*Trecho do texto*
•••••

Assim, o canalha aproxima-se mais do psicótico, do paranoico, porque orienta o mundo ao seu redor a partir da sua culpa, do seu inferno particular.

Portanto, ao contrário do que o senso comum tende a acreditar, as esferas pública, midiática e de políticas institucionais não são um ambiente propício ao canalha. Estes não são espaços que favorecem a sua camuflagem, por serem posições de muita exposição e escrutínio público onde é necessária a interlocução permanente com muitos outros.

Ao menos era assim, quando compartilhava-se socialmente a noção de que canalhas não merecem ser os depositários de desejos, esperanças e anseios coletivos.

 

O drama brasileiro

Voltamos às distinções entre o responsável, o arrependido e o culpado.

Enquanto o responsável, movido pelos seus desejos inconscientes, orienta-se pela boa-fé e pela ética, o arrependido é o responsável que fez uma escolha de boa-fé, mas percebeu que foi a escolha errada.

Já o culpado é aquele que agiu deliberadamente, conscientemente, de má-fé. Quando ele atua reencenando a sua culpa cotidianamente em prejuízo dos outros, o chamamos de canalha. No entanto, se este prejuízo, dano ou dor causada no outro for a própria meta dos seus desejos, o chamamos de sádico.

•••••

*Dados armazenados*
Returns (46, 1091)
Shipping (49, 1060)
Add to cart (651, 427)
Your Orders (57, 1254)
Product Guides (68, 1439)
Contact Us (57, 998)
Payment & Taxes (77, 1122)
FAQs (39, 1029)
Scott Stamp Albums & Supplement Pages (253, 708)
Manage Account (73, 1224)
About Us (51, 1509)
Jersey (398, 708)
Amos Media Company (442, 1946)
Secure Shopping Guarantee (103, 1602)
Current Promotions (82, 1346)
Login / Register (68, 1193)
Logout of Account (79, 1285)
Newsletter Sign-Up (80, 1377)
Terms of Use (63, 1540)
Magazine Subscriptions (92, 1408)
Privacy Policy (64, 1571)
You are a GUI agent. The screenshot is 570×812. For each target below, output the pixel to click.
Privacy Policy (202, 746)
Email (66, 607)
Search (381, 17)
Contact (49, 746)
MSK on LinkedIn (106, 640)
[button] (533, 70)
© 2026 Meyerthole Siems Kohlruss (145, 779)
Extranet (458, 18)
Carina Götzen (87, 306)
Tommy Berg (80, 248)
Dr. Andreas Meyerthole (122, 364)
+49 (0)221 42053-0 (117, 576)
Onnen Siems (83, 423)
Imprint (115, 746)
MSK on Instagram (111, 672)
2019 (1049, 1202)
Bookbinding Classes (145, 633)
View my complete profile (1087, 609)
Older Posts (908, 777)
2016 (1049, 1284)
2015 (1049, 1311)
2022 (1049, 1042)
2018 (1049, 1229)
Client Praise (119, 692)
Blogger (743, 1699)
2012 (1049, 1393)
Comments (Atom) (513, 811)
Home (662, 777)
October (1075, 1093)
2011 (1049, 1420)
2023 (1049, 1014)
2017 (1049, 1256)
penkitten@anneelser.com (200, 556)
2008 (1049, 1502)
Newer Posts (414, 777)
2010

•••••

*O problema*
Qual é o trecho do texto sobre o canalha que vai de "Voltamos às distinções" a "a escolha errada.", inclusive? Cite-o sem nenhuma alteração. Os registros vêm de uma fonte diferente da do texto.

*Área de resposta*
Voltamos às distinções entre o responsável, o arrependido e o culpado.

Enquanto o responsável, movido pelos seus desejos inconscientes, orienta-se pela boa-fé e pela ética, o arrependido é o responsável que fez uma escolha de boa-fé, mas percebeu que foi a escolha errada.